"You need a very product-oriented culture. Apple had a monopoly on the graphical user interface for almost 10 years. How are monopolies lost? Some very good product people invent some very good products, and the company achieves a monopoly. [But] what’s the point of focusing on making the product even better when the only company you can take business from is yourself? So a different group of people starts to move up. And who usually ends up running the show? The sales guy. Then one day the monopoly expires, for whatever reason…but by then, the best product people have left or they are no longer listened to."
– Steve Jobs
Things which I believe drive this dynamic in organizations:
1) As Clay Christensen has noted, succcessful organizations drive for ever-increasing margins over time.
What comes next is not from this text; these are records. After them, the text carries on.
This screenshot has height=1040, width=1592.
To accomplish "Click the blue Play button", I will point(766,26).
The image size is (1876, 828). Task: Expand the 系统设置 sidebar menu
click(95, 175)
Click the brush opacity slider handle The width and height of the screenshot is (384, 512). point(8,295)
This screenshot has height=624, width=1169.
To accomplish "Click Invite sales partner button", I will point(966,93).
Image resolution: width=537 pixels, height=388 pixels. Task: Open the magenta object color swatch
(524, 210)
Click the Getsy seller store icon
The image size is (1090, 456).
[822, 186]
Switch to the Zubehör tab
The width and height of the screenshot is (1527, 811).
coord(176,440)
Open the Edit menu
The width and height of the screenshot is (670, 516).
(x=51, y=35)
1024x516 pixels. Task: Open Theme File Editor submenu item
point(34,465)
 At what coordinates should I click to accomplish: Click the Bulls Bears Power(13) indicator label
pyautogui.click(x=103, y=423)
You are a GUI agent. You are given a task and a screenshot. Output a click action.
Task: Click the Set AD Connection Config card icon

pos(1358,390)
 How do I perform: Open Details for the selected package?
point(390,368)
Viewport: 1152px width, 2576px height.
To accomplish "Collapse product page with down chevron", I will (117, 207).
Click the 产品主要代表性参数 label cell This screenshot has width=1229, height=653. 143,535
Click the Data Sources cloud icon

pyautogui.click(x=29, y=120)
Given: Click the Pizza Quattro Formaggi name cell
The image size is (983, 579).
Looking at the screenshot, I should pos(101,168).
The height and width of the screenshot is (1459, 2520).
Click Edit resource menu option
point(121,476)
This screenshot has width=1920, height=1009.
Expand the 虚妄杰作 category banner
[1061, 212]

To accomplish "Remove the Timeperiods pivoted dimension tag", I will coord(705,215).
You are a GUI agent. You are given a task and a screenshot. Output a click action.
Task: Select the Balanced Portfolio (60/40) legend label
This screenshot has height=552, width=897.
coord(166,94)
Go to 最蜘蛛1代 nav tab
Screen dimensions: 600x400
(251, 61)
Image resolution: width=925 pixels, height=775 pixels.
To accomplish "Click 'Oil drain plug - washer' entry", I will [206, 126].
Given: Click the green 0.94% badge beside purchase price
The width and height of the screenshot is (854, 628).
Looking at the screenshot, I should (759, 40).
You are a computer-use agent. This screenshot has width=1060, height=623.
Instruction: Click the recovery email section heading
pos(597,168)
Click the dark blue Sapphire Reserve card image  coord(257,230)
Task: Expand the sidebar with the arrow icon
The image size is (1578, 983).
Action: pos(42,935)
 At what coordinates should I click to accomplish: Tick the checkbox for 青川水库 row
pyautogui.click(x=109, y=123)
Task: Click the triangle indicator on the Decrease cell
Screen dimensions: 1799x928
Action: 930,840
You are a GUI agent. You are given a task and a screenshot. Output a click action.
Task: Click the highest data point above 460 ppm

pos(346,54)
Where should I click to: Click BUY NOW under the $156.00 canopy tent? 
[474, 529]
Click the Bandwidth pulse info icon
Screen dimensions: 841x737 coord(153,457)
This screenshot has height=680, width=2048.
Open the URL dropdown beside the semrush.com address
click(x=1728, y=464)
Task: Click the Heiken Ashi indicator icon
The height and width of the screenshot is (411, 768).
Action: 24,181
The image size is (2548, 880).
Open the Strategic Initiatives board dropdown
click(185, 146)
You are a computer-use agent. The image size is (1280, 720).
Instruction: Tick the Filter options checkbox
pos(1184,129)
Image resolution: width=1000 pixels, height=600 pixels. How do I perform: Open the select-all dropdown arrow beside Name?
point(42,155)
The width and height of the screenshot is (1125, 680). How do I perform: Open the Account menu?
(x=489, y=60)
This dynamic forces changes in the organization’s internal mission and raises the profile and validity of sales and financial people.
2) People who do the creative work of product development are different from the people who do the routine (but very important) work of managing call centers, tracking accounts receivable, talking to shareholders, and keeping the lights on. Thing is, routine people are more likely to get satisfaction from being managers, rather than from focusing on content, which is what creative people like to do. So the routine people rise in the organization, mismanage the creative people, and nothing gets good gets created — witness Apple without Jobs.
3) Tibor Kalman once said "success = boredom". If a product line is becoming mature, and if the company is unwilling or unable to roll out new lines of products, the good product people will leave in search of more interesting challenges. Who wants to be the guy trying to take another $0.01 of cost out of an already optimized mechanism?
4) Product success drives financial success, which leads to going public, which leads to short-term financial pressures and the generation of a gigantic bureaucratic hairball. That hairball tangles the creative product people and binds them, limits them. As the rather creative fellow Richard Branson says, "If it’s a private company, you can get away with more. If it’s my money, then if I lose my money, no one else has been hurt by it."
Systematizing Innovation
Steve Jobs and Diego Rodriguez both believe that there are two types of people: creative and routine. Of course there are two contrasting behaviour patterns and there are people who naturally fall into one or other pattern. But not only are both patter…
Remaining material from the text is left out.